# PASSAGE SHOWN
Figure 3. Effects of microplastics on various organs and tissues. Overview of effects of microplastics exposure on various organs and tissues of a developing fetus. Microplastics have detrimental effects on development of the placenta, central nervous system, liver, intestines, lungs, reproductive system and stem cells. Image created with BioRender.com.

With respect to developmental aberrations and endocrine disrupting chemicals like bisphenol A and phthalates, many more studies have been published. These have been elegantly reviewed by Rolfo et al. (Reference Rolfo, Nuzzo, De Amicis, Moretti, Bertoli and Leone2020) among others. In short, numerous studies, including in vitro studies, animal models and population-based studies, compellingly suggest that endocrine disrupting chemicals can adversely affect fetal and placental health. These disruptors potentially interfere with the developing embryonic epigenome, thereby predisposing individuals to disease in adulthood. Furthermore, endocrine-disrupting chemicals may trigger or contribute to serious pregnancy-related conditions such as preeclampsia, fetal growth restriction and gestational diabetes. Therefore, studies into effects of MNP should always consider additives contributing or being responsible for any effect that is found.

# INFORMATION SUPPLIED
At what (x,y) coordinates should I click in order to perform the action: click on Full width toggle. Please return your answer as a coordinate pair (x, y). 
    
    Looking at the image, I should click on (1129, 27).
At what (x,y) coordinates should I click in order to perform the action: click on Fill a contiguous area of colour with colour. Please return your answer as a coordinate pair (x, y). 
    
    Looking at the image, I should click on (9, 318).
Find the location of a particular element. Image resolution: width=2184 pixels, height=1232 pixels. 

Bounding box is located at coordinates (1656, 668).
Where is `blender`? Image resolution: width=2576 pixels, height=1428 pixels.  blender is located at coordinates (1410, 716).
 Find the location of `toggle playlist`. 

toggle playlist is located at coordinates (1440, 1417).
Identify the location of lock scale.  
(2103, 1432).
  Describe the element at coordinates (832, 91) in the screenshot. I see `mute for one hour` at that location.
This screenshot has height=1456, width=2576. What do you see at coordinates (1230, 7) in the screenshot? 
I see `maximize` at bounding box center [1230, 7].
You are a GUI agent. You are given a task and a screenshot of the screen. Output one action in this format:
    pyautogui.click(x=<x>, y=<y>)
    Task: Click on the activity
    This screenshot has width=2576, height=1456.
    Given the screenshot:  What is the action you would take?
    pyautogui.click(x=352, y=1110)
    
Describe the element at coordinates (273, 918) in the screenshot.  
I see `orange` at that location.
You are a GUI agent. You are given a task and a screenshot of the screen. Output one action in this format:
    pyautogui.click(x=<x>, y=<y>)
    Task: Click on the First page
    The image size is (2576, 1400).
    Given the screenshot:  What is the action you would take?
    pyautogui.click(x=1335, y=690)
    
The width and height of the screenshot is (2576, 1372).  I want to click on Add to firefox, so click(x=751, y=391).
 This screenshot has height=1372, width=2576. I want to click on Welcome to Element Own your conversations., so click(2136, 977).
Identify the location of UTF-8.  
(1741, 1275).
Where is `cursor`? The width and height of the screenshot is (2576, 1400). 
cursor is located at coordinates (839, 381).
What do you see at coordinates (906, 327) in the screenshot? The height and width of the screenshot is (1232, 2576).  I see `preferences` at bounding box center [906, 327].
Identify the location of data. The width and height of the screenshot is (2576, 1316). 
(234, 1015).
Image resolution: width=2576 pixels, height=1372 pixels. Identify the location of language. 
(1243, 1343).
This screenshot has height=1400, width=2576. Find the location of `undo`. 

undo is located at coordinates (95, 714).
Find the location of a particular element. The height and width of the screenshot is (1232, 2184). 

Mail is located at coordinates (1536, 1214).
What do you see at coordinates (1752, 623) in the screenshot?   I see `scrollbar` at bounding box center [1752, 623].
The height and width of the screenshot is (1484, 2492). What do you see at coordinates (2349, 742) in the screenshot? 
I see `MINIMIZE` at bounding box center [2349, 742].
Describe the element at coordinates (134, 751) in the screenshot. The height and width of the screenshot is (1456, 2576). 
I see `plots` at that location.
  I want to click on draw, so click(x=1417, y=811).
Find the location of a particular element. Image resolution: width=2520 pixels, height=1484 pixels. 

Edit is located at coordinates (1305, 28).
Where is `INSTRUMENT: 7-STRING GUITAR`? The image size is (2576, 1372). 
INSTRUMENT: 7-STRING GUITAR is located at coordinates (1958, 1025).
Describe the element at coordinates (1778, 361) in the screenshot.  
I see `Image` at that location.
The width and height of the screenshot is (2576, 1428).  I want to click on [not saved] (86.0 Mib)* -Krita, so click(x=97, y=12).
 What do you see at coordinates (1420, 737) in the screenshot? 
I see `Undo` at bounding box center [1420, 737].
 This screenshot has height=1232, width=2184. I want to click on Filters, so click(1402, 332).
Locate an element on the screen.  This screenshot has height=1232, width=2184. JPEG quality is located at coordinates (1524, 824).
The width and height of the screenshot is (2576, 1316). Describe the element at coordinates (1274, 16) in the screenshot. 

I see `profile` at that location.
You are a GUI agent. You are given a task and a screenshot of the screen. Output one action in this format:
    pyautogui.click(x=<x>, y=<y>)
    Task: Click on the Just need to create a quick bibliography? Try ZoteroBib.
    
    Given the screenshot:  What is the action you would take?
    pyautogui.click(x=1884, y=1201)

# REQUIREMENT 1
Answer from the passage on microplastics:
(a) What tool does the figure caption say was used to create the image?
(b) Which two endocrine disrupting chemicals are named?
(c) Which three pregnancy-related conditions may endocrine-disrupting chemicals trigger or contribute to?
# REQUIREMENT 2
Quote the passage on microplastics word for word, between "Figure 3. Effects" and "created with BioRender.com.", inclusive.
Draw only on the passage on microplastics, not on the rows.

# EXERCISE OUTPUT 1
(a) BioRender.com
(b) Bisphenol A and phthalates
(c) Preeclampsia, fetal growth restriction and gestational diabetes

# EXERCISE OUTPUT 2
Figure 3. Effects of microplastics on various organs and tissues. Overview of effects of microplastics exposure on various organs and tissues of a developing fetus. Microplastics have detrimental effects on development of the placenta, central nervous system, liver, intestines, lungs, reproductive system and stem cells. Image created with BioRender.com.